• _GOAL_
Rewrite the entries below from the line containing "Task: Focus the data provider Name field" through the end, swapping "data provider" for "data source" and keeping everything else the same.

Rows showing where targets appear
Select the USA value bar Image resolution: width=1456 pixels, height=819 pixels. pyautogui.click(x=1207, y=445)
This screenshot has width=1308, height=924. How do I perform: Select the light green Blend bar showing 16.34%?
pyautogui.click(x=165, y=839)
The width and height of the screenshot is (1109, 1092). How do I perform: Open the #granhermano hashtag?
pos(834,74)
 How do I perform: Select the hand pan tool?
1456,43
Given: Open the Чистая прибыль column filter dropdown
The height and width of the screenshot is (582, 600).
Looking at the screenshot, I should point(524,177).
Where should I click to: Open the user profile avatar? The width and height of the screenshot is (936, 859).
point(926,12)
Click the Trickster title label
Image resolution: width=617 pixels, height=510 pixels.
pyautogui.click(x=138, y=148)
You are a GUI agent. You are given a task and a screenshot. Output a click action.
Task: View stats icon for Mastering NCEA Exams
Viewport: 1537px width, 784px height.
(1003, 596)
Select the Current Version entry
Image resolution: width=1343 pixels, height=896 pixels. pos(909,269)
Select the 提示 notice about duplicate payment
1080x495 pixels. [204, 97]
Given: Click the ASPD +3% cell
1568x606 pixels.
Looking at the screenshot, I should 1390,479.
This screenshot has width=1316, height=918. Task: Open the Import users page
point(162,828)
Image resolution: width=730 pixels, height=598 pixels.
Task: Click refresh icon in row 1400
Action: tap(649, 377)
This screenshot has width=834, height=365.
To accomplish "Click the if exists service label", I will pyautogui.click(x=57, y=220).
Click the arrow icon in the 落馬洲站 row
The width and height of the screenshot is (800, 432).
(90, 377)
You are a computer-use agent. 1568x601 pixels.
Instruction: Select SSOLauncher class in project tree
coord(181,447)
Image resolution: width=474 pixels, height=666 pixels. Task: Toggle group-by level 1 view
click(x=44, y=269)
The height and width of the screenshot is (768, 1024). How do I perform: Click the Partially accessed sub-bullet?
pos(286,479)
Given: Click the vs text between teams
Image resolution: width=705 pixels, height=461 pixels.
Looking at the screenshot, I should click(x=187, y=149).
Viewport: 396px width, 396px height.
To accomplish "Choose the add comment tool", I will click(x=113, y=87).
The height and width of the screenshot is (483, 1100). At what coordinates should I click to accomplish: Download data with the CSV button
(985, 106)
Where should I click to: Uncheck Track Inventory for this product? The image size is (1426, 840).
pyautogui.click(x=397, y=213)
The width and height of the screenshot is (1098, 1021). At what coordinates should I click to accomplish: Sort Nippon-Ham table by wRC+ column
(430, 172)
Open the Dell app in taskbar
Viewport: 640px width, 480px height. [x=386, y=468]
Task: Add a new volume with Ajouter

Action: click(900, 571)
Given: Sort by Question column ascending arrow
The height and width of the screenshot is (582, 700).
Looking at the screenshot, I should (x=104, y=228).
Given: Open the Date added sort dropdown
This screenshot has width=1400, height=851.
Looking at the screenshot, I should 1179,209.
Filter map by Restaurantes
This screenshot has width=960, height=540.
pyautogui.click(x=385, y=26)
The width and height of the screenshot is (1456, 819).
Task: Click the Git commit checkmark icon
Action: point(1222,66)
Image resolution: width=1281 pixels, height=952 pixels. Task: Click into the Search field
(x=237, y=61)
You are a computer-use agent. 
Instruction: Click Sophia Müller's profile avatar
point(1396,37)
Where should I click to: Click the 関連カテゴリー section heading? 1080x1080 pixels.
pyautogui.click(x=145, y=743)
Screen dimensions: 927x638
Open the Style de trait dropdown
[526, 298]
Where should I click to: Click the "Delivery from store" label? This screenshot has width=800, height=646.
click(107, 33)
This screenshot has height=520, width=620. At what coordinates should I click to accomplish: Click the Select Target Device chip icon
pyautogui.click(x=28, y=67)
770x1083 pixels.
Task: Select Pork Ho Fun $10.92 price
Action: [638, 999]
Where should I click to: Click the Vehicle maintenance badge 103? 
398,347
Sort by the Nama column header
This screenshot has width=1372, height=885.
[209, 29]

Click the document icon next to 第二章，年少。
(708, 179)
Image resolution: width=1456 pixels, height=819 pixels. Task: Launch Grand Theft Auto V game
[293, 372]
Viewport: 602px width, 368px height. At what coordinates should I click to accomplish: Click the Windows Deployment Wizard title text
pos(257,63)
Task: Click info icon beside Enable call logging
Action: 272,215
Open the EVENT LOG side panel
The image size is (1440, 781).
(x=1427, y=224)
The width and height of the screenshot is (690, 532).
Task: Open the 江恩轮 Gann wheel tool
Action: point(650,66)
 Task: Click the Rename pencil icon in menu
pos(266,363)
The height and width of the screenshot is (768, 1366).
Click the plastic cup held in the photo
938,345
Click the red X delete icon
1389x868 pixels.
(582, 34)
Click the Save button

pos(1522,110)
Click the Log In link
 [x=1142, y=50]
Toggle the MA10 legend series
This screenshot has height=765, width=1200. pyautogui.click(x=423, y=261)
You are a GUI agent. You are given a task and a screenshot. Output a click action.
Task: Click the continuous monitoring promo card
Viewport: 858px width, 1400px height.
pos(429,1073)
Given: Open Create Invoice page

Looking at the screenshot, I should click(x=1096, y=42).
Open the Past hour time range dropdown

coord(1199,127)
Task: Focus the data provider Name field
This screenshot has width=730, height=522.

• _FINAL RESULT_
Task: Focus the data source Name field
This screenshot has width=730, height=522.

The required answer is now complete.